(Text)

Coral i'm glad you are able to be with your daughter every morning. I haven't been to Bailee's gravesite since the funeral. That was a month ago. I'm scared...of what I dont know. I feel like a coward. I tell myself I will look at her pictures, I will think about her today then I dont look at her pictures and I dont think about her as often as I'd like to. I then feel horrible. I see baby clothes and little baby girls and I think wow, this is real. I was pregnant for 9 months and now I have nothing to show for it. That makes me angry but it was God's will. Whether I like it or not. Perhaps she was here to save me because sepsis is a blood infection that makes the body work in overdrive trying to kill an infection of some sort, whatever it is. Sepsis can cause maternal death (if I remember correctly from my research). I need to stop researching because I am only hurting myself more trying to understand. It may be that it is not for me to understand. The only thing I can understand is that God has a plan for everyone and that was her plan. It is just unreal. I have lived that day, 27 August, for 23 years and on the 23rd year of my life God decides it was time for my daughter to leave this earth to be with him. I talk to Bailee every morning on my morning walk (trying to get back into shape). I say goodnight to her too. The doctor said we could ttc after some blood tests come back from the lab. I'm waiting for her sec. to call and schedule an appointment.

But nowadays i'm okay. I'm trying to deal with this right now as best as I can and that is keeping busy. I love my daughter so much, I just wish she was with me. Everywhere I go I see someone pregnant or someone with a baby. I feel surrounded by them but how do I know that they were once in my shoes. I'll never know...I guess that is why I dont dislike those who have their babies. I could be hating someone who lost if I did.

(End Text)
(Data shown)

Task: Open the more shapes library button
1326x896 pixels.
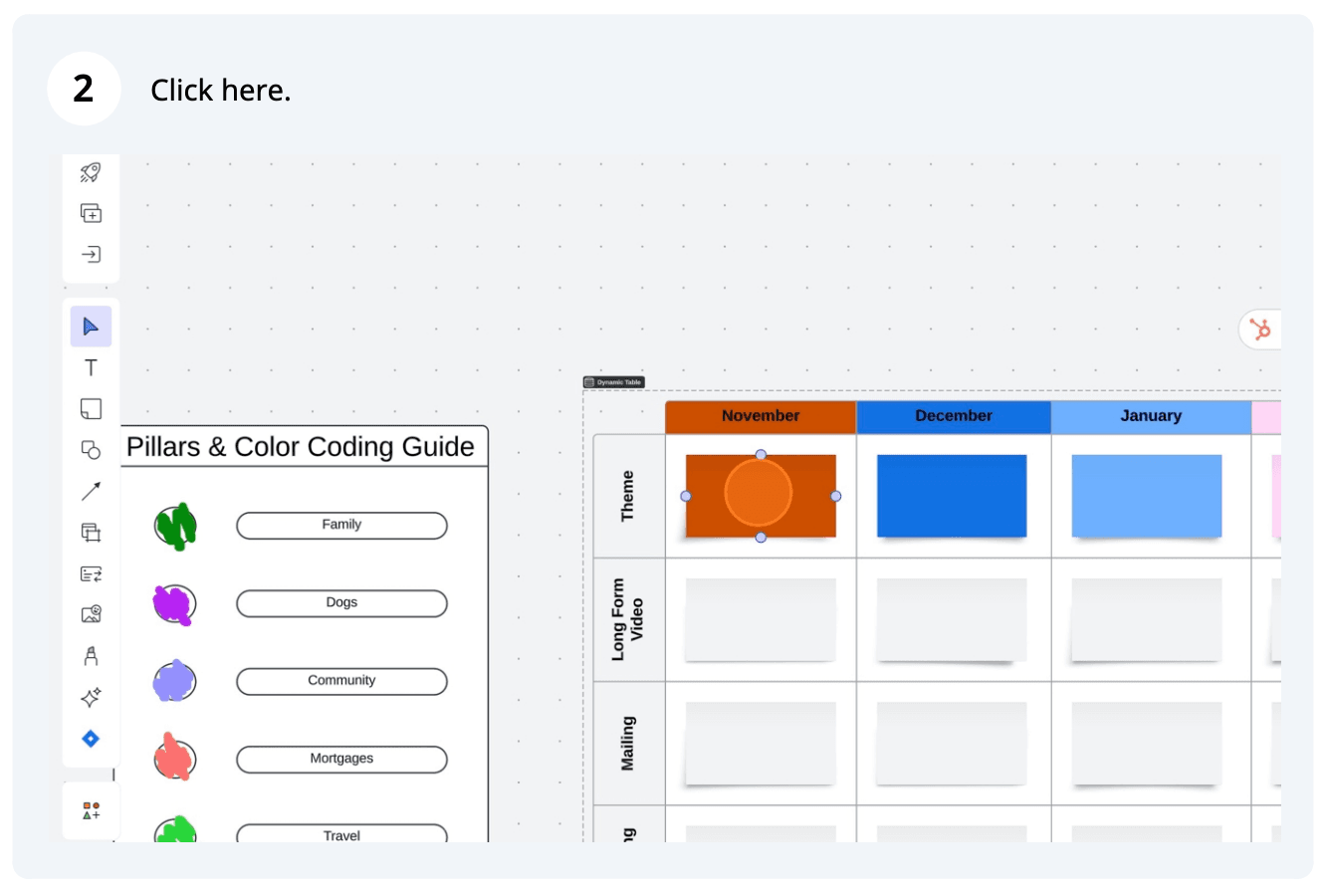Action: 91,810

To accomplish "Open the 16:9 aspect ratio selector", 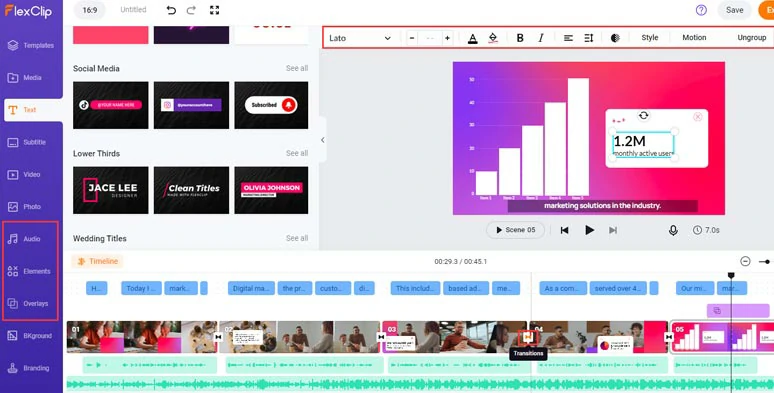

(End Data shown)

▸ **Exercise description**
Do the following statements agree with the text about Bailee? For each one, answer yes or no and quote the exact words of the text that decide it.
1. The writer has visited Bailee's gravesite since the funeral.
2. The writer talks to Bailee every morning while out walking.
3. According to the doctor, trying to conceive can happen once some blood test results come back.

▸ **Written response**
1. No: "I haven't been to Bailee's gravesite since the funeral."
2. Yes: "I talk to Bailee every morning on my morning walk"
3. Yes: "The doctor said we could ttc after some blood tests come back from the lab."